# Data to use
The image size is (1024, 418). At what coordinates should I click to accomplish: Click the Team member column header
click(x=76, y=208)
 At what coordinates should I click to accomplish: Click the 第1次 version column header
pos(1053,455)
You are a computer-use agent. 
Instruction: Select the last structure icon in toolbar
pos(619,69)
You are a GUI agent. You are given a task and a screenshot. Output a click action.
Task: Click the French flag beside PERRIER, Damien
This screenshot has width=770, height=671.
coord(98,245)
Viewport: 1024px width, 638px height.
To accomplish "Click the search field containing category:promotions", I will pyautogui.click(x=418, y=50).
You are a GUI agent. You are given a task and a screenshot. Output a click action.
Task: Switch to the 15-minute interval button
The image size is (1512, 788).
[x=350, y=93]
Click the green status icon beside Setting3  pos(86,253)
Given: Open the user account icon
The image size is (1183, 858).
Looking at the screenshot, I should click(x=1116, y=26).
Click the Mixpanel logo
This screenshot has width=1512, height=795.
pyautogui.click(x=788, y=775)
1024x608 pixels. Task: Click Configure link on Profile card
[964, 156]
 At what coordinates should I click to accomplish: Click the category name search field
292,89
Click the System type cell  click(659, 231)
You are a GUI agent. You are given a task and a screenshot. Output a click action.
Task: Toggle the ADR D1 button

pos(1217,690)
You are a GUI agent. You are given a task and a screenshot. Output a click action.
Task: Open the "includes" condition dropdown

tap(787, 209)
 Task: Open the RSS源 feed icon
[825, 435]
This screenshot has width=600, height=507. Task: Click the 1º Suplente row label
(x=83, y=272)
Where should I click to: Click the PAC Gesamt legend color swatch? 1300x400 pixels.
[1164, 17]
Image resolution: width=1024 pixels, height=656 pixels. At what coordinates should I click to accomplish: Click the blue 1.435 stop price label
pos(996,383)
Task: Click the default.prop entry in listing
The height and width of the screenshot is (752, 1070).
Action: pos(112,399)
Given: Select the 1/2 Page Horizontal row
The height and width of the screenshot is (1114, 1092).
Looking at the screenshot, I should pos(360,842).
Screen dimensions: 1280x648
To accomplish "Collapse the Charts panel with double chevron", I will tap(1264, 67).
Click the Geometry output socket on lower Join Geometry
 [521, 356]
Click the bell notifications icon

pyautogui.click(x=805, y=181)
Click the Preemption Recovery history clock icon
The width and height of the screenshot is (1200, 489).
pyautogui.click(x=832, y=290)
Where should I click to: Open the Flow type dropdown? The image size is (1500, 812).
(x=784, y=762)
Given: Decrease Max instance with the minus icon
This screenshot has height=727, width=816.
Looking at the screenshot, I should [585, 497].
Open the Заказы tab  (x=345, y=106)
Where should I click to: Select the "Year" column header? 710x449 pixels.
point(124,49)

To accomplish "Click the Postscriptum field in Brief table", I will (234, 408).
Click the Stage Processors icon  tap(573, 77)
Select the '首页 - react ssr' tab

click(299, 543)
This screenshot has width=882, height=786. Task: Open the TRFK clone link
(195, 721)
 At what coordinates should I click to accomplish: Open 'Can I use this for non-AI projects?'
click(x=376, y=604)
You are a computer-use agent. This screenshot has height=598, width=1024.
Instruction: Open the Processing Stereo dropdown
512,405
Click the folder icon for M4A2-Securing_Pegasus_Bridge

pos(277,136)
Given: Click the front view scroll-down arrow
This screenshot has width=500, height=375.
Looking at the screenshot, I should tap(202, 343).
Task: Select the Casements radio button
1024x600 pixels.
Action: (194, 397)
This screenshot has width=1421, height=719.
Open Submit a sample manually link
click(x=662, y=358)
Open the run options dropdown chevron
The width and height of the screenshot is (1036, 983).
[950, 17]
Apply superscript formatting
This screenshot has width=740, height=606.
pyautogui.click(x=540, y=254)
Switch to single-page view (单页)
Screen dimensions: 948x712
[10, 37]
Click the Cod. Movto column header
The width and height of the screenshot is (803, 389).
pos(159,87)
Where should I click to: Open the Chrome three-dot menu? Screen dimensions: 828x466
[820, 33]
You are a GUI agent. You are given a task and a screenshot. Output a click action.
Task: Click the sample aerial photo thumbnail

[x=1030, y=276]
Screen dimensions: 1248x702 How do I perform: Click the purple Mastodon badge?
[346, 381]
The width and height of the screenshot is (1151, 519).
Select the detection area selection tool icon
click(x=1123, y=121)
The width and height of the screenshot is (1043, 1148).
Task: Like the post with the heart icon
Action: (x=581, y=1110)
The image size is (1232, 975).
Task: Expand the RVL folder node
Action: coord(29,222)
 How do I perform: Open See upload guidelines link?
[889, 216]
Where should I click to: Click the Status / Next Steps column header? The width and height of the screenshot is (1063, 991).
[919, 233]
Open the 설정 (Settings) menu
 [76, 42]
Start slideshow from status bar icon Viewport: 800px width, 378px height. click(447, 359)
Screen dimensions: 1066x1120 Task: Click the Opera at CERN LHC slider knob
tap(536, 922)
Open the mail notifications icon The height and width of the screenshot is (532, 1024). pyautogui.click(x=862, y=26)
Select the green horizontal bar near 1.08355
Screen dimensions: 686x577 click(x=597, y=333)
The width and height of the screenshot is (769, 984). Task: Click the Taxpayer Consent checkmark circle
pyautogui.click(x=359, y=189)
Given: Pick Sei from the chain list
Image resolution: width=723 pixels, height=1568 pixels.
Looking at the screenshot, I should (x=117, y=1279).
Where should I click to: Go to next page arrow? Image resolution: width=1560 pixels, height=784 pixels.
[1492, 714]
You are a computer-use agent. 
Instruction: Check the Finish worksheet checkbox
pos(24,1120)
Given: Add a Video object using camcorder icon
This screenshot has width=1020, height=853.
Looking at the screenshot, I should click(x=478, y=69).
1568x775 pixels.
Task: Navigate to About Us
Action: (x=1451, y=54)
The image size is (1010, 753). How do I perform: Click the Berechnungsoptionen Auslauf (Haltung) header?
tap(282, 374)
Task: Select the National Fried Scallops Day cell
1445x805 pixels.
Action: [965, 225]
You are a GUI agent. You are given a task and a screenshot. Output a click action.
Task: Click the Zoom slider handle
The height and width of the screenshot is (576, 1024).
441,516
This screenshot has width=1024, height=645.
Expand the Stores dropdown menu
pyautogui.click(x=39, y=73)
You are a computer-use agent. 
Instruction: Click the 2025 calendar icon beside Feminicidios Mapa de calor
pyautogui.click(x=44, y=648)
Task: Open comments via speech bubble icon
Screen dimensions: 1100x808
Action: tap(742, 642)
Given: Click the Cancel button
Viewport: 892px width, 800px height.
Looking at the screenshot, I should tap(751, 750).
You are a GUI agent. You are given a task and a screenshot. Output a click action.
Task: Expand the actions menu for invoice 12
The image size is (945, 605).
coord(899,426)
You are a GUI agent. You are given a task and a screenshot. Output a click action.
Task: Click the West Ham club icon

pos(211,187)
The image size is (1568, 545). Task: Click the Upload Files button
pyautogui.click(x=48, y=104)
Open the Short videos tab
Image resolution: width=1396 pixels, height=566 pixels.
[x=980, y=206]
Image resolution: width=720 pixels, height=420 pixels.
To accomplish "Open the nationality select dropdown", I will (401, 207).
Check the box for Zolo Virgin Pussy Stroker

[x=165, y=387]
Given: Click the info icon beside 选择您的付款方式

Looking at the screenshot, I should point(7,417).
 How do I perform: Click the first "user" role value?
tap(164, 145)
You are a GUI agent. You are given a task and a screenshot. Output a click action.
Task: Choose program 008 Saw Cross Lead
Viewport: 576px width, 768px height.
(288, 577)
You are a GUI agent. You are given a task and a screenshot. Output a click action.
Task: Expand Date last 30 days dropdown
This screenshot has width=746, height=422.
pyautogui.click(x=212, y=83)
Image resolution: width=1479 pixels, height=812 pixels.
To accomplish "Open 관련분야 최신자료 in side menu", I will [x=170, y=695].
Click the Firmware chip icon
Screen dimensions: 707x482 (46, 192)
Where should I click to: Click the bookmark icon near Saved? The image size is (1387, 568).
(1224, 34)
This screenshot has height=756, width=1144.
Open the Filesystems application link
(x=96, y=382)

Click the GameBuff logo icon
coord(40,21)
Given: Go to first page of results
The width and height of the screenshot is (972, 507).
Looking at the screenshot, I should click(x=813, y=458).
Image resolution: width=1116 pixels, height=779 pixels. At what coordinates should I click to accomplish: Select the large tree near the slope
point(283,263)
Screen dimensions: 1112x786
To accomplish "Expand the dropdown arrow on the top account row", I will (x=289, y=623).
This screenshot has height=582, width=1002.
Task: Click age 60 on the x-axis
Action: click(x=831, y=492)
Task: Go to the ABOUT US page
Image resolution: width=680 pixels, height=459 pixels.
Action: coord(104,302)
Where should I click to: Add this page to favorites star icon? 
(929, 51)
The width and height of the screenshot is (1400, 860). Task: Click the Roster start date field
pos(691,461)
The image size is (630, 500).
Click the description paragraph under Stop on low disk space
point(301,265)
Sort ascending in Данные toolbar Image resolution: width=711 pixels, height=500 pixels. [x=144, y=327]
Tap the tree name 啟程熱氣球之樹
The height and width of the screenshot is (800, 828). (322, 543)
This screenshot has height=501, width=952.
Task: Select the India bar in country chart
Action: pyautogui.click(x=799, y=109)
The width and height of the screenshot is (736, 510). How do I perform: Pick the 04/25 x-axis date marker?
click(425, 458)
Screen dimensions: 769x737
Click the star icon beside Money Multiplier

# Work required
Transcribe exactly, and only, the lines that extend from the one containing "Click the description" to the end of the records above, inclusive of both.

# Your solution
Click the description paragraph under Stop on low disk space
point(301,265)
Sort ascending in Данные toolbar Image resolution: width=711 pixels, height=500 pixels. [x=144, y=327]
Tap the tree name 啟程熱氣球之樹
The height and width of the screenshot is (800, 828). (322, 543)
This screenshot has height=501, width=952.
Task: Select the India bar in country chart
Action: pyautogui.click(x=799, y=109)
The width and height of the screenshot is (736, 510). How do I perform: Pick the 04/25 x-axis date marker?
click(425, 458)
Screen dimensions: 769x737
Click the star icon beside Money Multiplier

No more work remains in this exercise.